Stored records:

*** Block opens ***

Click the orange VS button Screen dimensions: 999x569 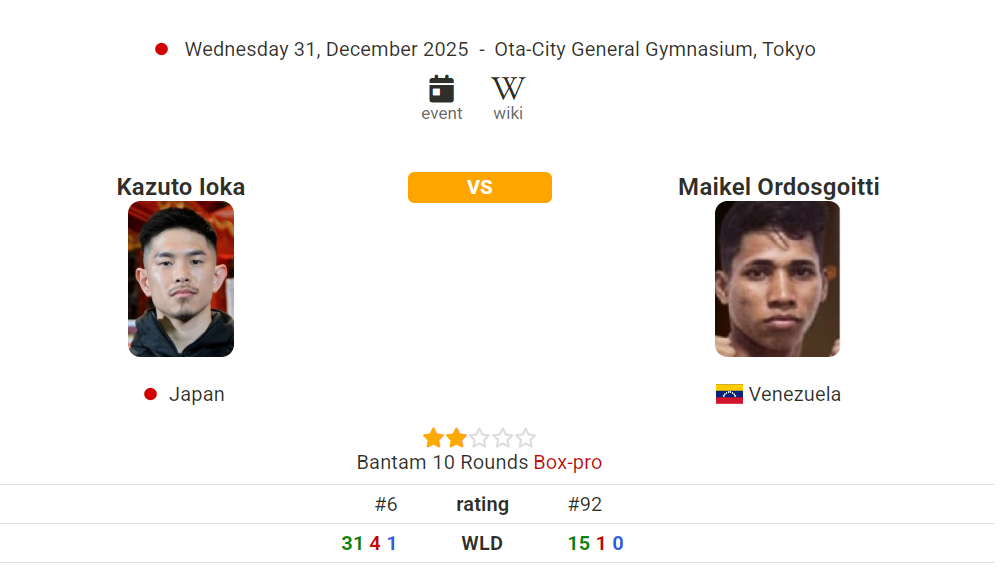479,187
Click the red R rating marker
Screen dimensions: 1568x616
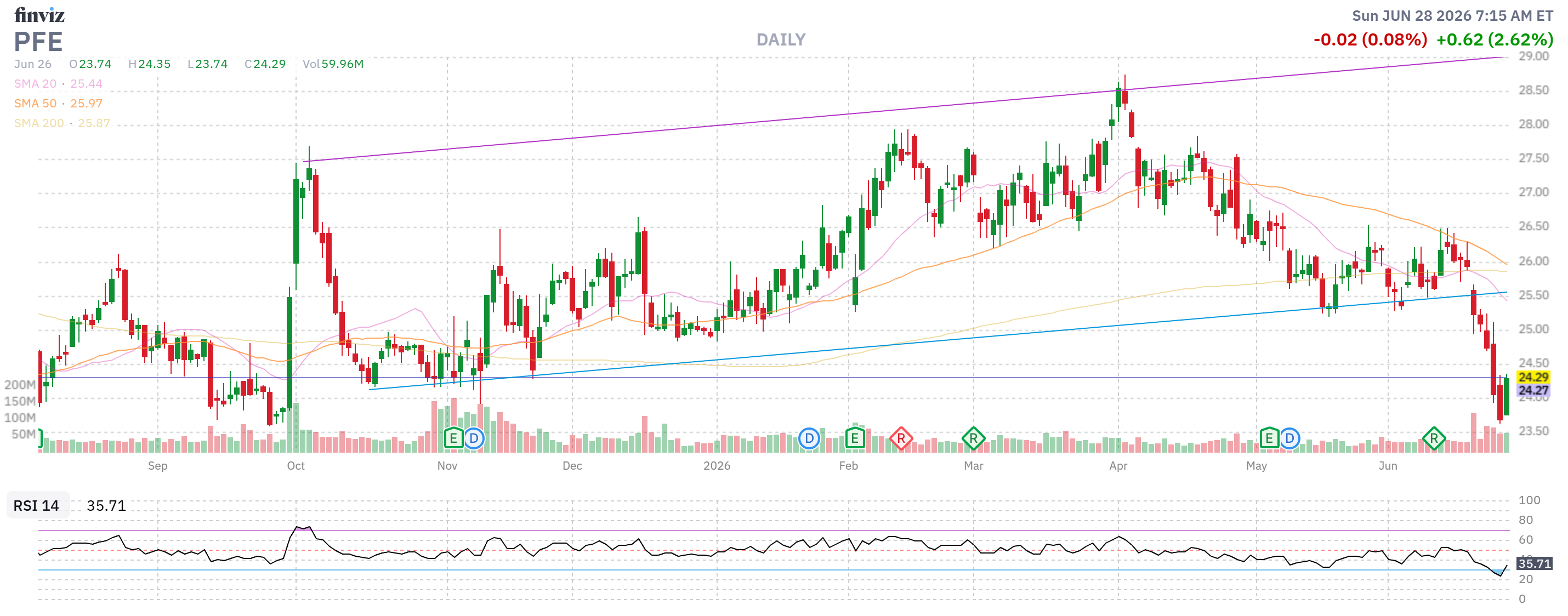pyautogui.click(x=901, y=438)
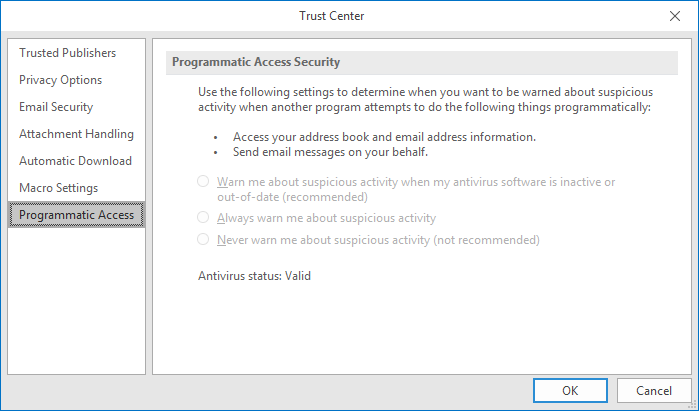The height and width of the screenshot is (411, 699).
Task: Confirm with the OK button
Action: (x=570, y=391)
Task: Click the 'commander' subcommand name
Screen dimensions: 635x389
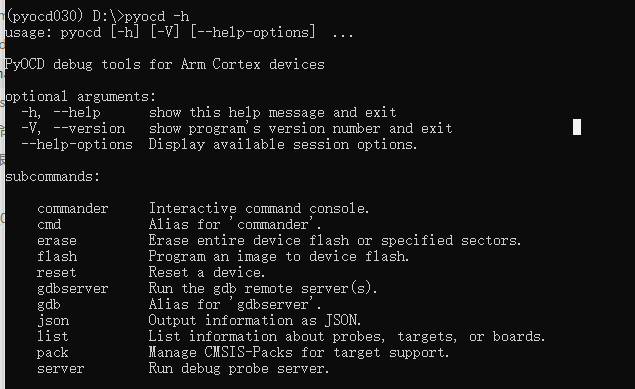Action: coord(72,208)
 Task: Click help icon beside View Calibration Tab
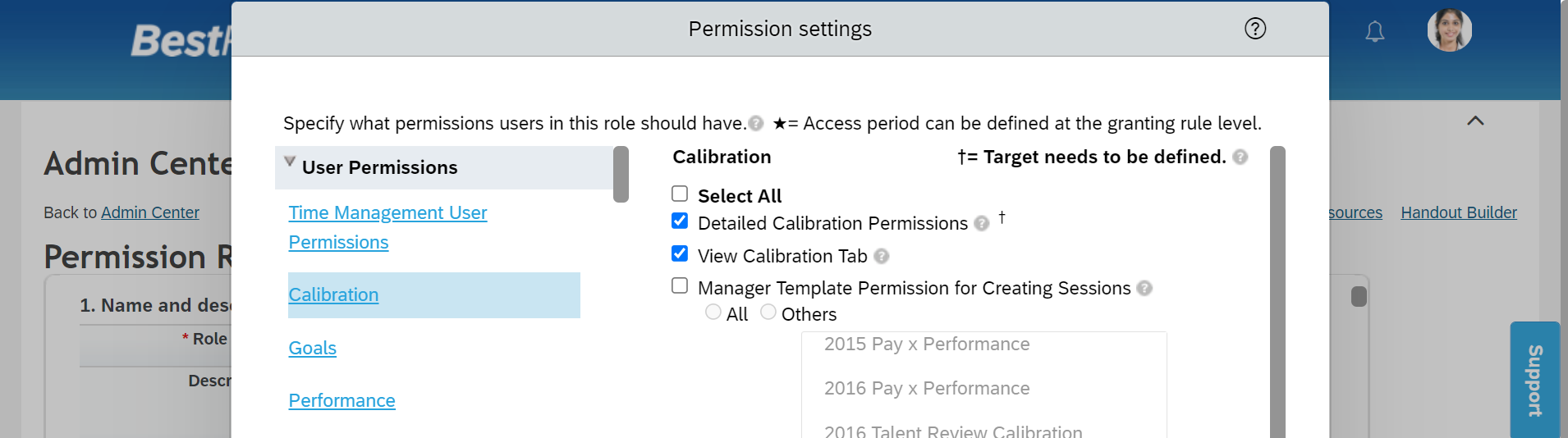click(x=881, y=257)
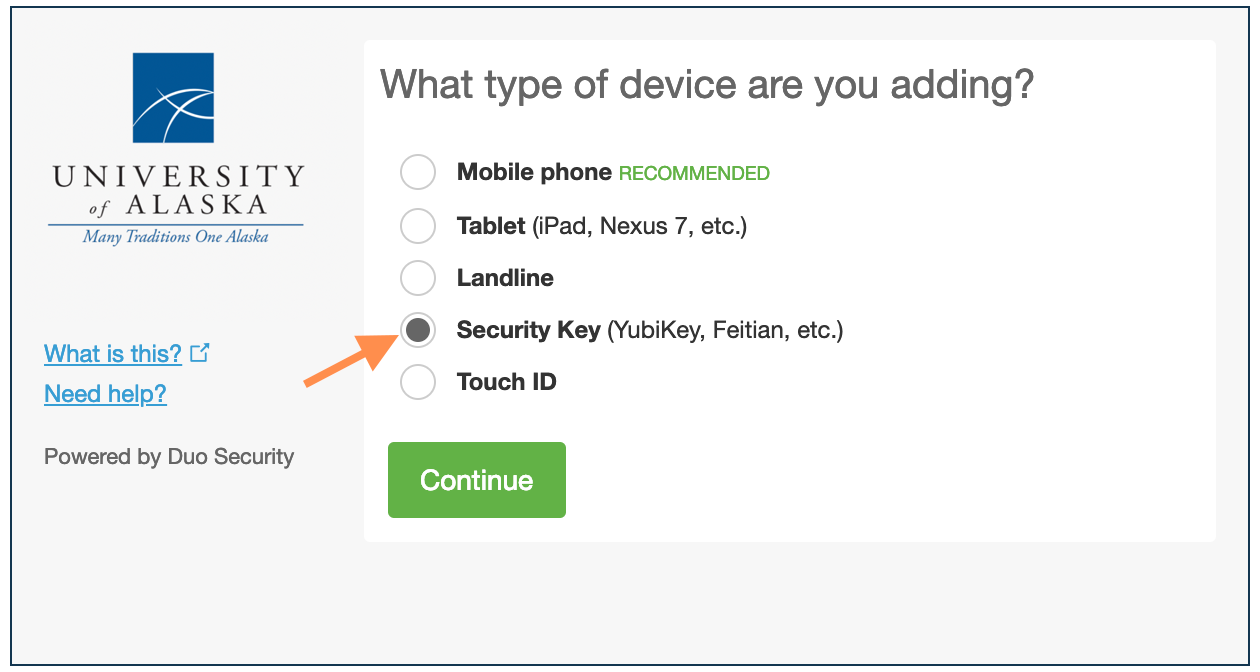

*** Block closes ***

■ **What is being asked**
With all pictures excluded, output exactly the lines from the one containing "Task: Click help" through the final line of the entries, inclusive.

■ **Reply to the exercise**
 Task: Click help icon beside View Calibration Tab
click(x=881, y=257)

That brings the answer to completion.